In the late afternoon on Friday, October 7, I relinquished my watch to a jeweler on Chapel Street.
I can’t tell you the precise time this occurred.
My watch had been ailing for days, maybe the better part of two weeks. First, it was five minutes behind. Then ten. Then forty. Then it stopped. Then it would tick again and I’d wind the dial so the second and minute hands rested at the correct distance from each other. Then it would stop, again, but I’d wear it anyway, hoping that it would revive during the day when it got some sunlight and some fresh air and that I’d look down when I needed it and the hands would be moving again like they were supposed to.

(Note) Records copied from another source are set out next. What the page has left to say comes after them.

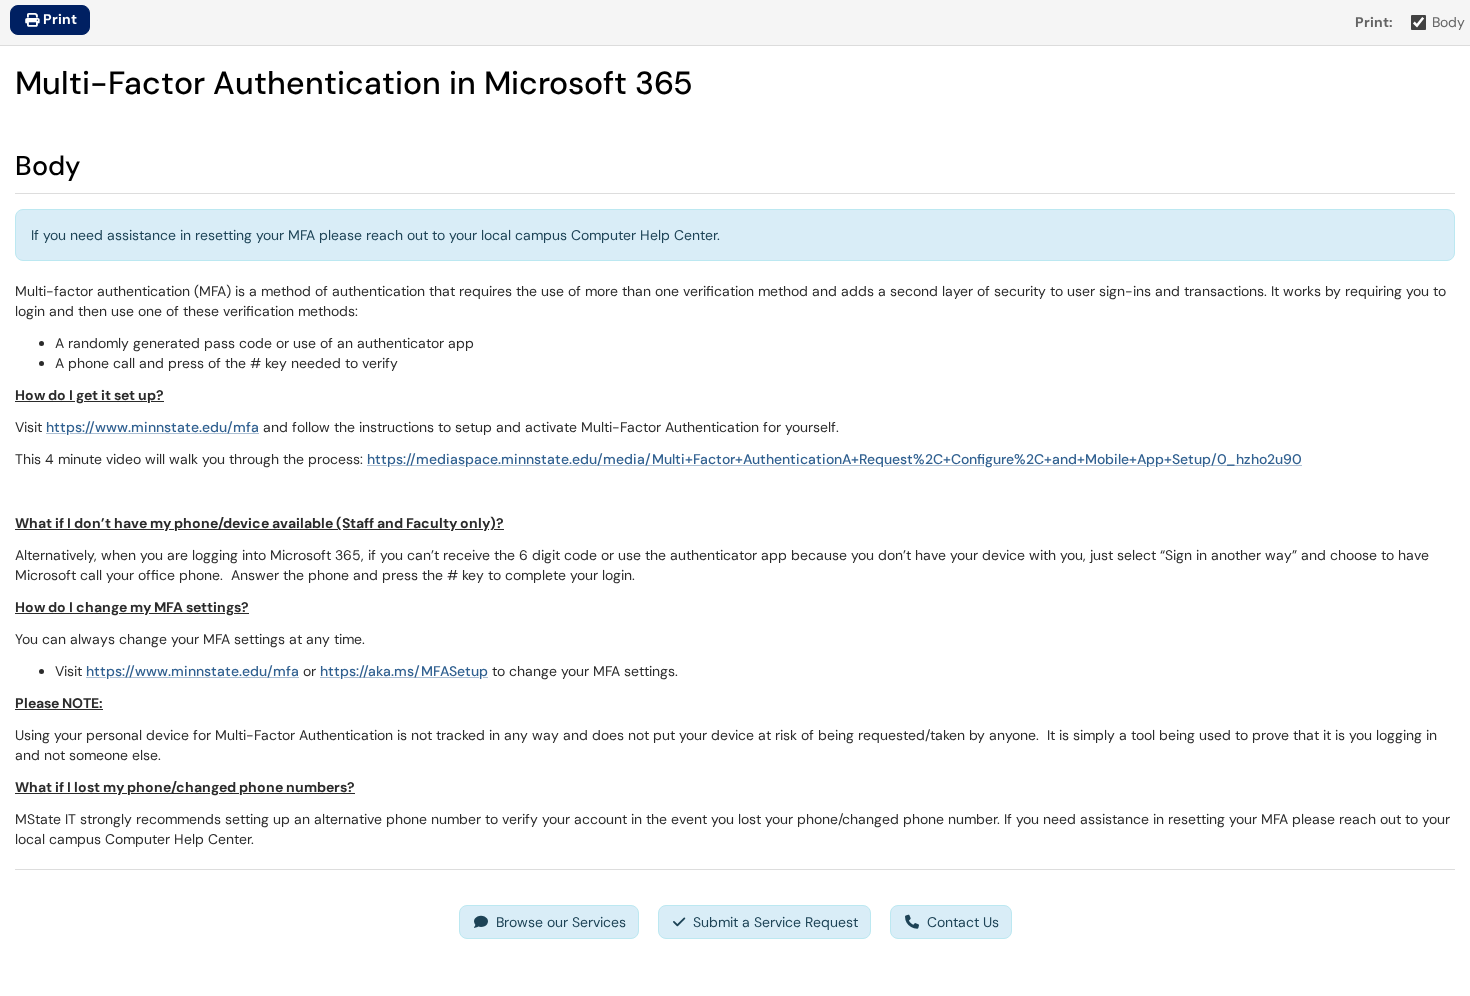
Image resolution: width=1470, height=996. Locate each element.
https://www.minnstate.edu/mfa (152, 427)
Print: (1374, 22)
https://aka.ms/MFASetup (404, 671)
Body (1448, 22)
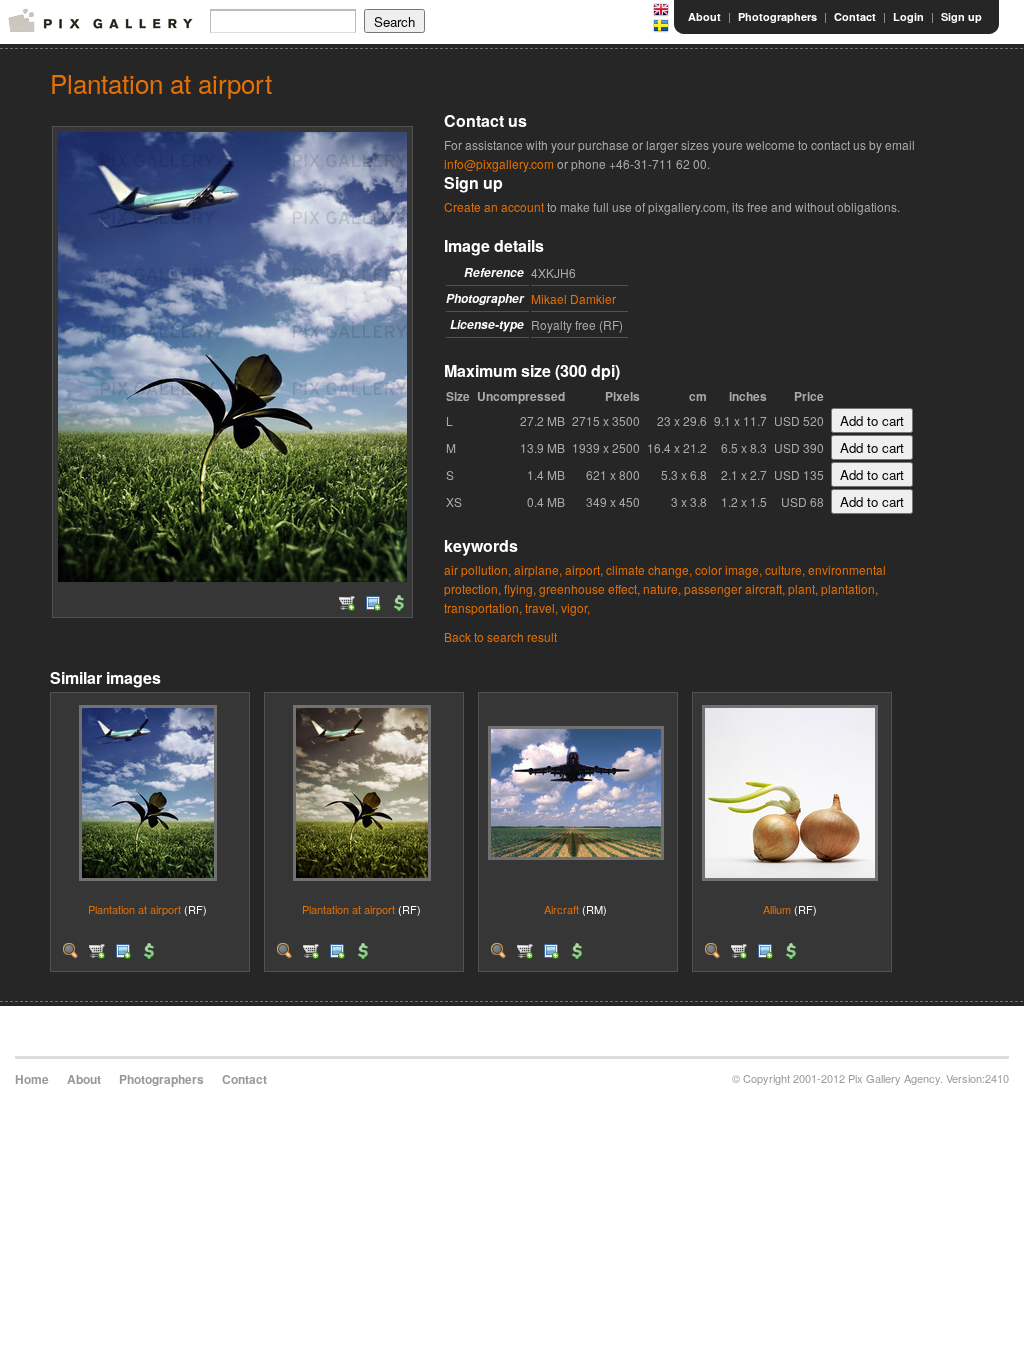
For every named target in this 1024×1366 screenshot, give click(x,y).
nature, (662, 588)
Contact (855, 16)
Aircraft (561, 909)
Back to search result (500, 636)
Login (908, 16)
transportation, (483, 607)
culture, (785, 569)
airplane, (538, 569)
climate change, (649, 569)
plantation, (849, 588)
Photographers (777, 16)
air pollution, (477, 569)
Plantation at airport (134, 909)
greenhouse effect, (589, 588)
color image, (728, 569)
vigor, (575, 607)
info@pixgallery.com (499, 163)
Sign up (961, 16)
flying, (520, 588)
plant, (803, 588)
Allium (777, 909)
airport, (584, 569)
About (704, 16)
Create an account (494, 206)
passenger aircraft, (734, 588)
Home (32, 1079)
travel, (541, 607)
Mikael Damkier (573, 298)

I’d sit down to dinner in the dining hall and find myself telling everyone about my watch.
“So, how’s your week?” asked my long-unseen friends. “How have you been?”
My fork would clink against my plate. I would dig into roasted cauliflower or tofu fried rice or pan-seared salmon with mango salsa.
“Good! Good. I need to get my watch fixed, though. Every time I look down it’s more behind.”
“Oh, yeah—hm. That must be so annoying!”
You know the phrase, “You are what you eat?” Rewrite. You are what you say while you eat. My watch was the bland, vicissitudinous spoonful I fed my suitemates.
On Tuesday, October 11, after my film lecture, I returned to the jeweler on Chapel Street. The lecture ends at 2:20 p.m. It couldn’t have been long after that.
The woman behind the counter asked for the ticket they’d given me on my first visit. I couldn’t find it in my backpack, and all seemed lost.
But she said I could give her my name, which I eagerly did. She disappeared into the back, reemerged with a crisp, yellow manila envelope, and asked to see my identification. Satisfied, she unveiled my watch, the band neatly coiled. It was pulsing gorgeously.
I was reunited with my watch at 2:32 p.m., according to the receipt.
“Would you like to wear it out?” the woman asked.
“Oh yes, I would,” I said.
Is knowing the time all the time so important? If it is, why did days grow into the better part of two weeks before I relinquished a time-teller that couldn’t tell me the time? I mean before I got it diagnosed. Cured. Fixed?
My watch’s constant tempo gives regular rhythm to inconstant days. Its band wraps around my wrist and beats with a pulse where I can feel my own. It’s the living, moving machine I choose to wear with me from day’s start to day’s end.
Maybe it took me so long to part with my watch because it’s really a small part of me. Maybe I had known all along that I would miss it. I had been a negligent owner, really. Maybe that’s why it was the conversational morsel I gave others to digest.
Or maybe I need to stop worrying about my watch and find something else to talk about.